PALANGKA RAYA/TABENGAN.CO.ID– Anggota Dewan Perwakilan Daerah (DPD) RI Dapil Kalimantan Tengah (Kalteng) Agustin Teras Narang mengatakan, Undang-Undang Penataan Ruang perlu segera direvisi dengan memasukkan peran dan kewenangan daerah dalam pembaruannya.
Menurut Teras, hal ini untuk mencegah masalah tata ruang bermasalah, konflik agraria, serta masalah pembangunan lainnya yang merugikan masyarakat daerah. Ini adalah salah satu dari beberapa rekomendasi Komite I DPD RI dalam konsinyering pada Senin (29/9), di Jakarta.

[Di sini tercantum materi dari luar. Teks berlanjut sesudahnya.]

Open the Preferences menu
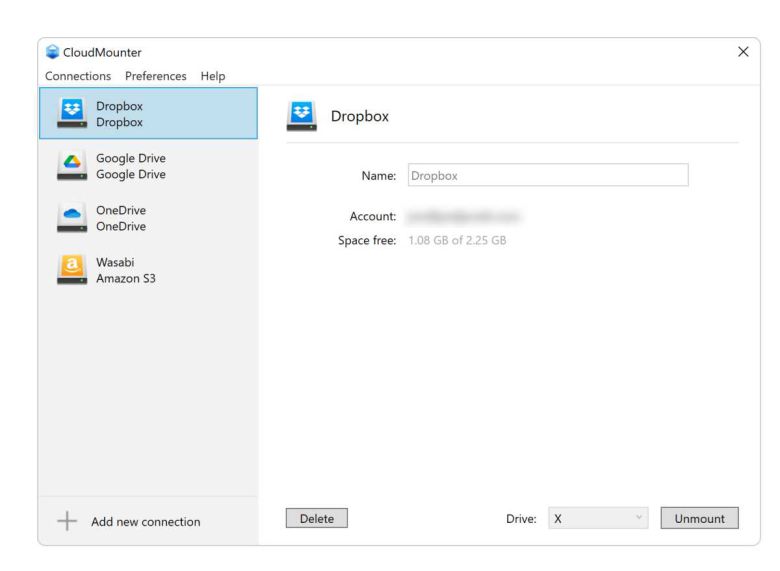This screenshot has width=780, height=571. [x=156, y=76]
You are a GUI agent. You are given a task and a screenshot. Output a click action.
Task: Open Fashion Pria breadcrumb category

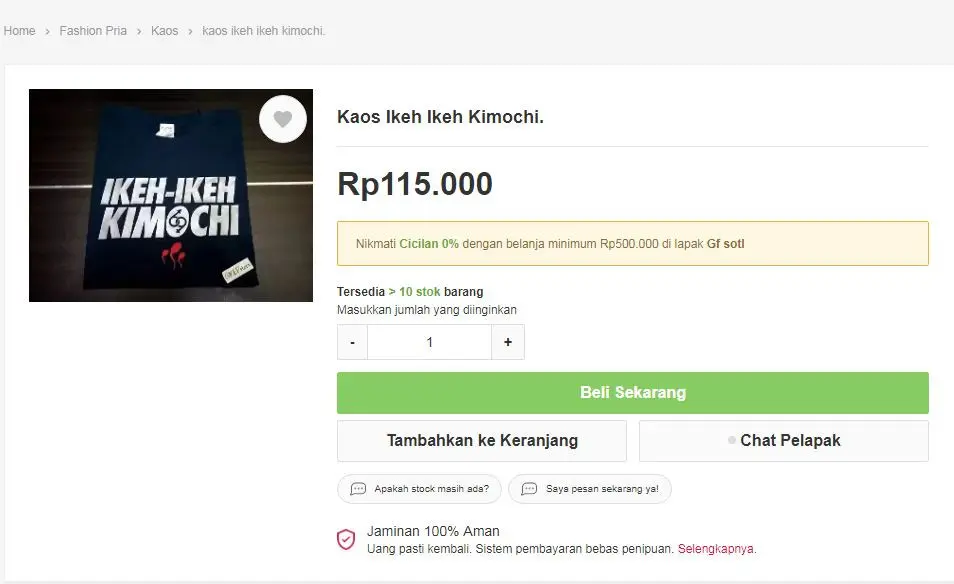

“Saya pribadi sudah lebih jauh sering mendorong agar dibentuk Badan Tata Ruang Nasional yang menarik dan menyinergikan seluruh kewenangan terkait tata ruang di berbagai kementerian dan lembaga negara. Lembaga yang berada di bawah koordinasi langsung Presiden, sehingga mudah melakukan penyelarasan dan penyelesaian carut marut kewenangan dan aturan terkait tata ruang,” kata Teras dalam rilisnya, Selasa (30/9).
Mantan Gubernur Kalteng dua periode itu mengemukakan, hari-hari ini masalah tata ruang semakin kompleks. Bahkan, memicu konflik yang meluas di berbagai daerah, sehingga merugikan banyak masyarakat.
Khusus di Kalteng, ungkap Teras, masalah tata ruang telah membelenggu pembangunan pula dan menimbulkan ketidakpastian hukum misalnya bagi masyarakat adat, hingga para transmigran awal era orde baru yang tak jua mendapat pengakuan atas lahan mereka karena status hutan. Ini belum termasuk soal tata batas daerah yang juga perlu diperhatikan sungguh.
“Selain soal penataan ruang, kami juga melakukan finalisasi hasil pengawasan UU Desa yang tengah menemukan banyak masalah dari desa,” beber Teras.
Dikatakan, temuan ini termasuk masalah pengelolaan dana desa dan mandatory spending atau belanja wajib, diskresi pemimpin desa, otonomi desa yang hilang karena regulasi, Badan Usaha Milik Desa yang belum optimal, hingga pengaturan berlebih dari Kementerian terkait.
Meski UU Desa telah sempat mengalami revisi, namun secara umum tidak banyak perubahan yang membuat posisi desa mengalami banyak tumpang tindih beban administrasi dan sanksi efek pendekatan teknokratis.
Beberapa lainnya, lanjut dia, masalah desa juga terkait tata ruang yang terjebak status kawasan hutan. Baik lahan maupun kantor desanya, Teras minta kembali agar Komite I DPD RI berani merekomendasikan dikeluarkan dari status kawasan hutan.
Menurutnya, seluruh isu ini, secara berulang tidak akan dapat dibenahi tanpa itikad politik yang konsisten. Begitu pun itikad politik dalam membenahi masalah yang ditemukan banyak dari berbagai daerah ini, tidak akan muncul bila masyarakat dan gerakan sipil tidak turut memperjuangkannya.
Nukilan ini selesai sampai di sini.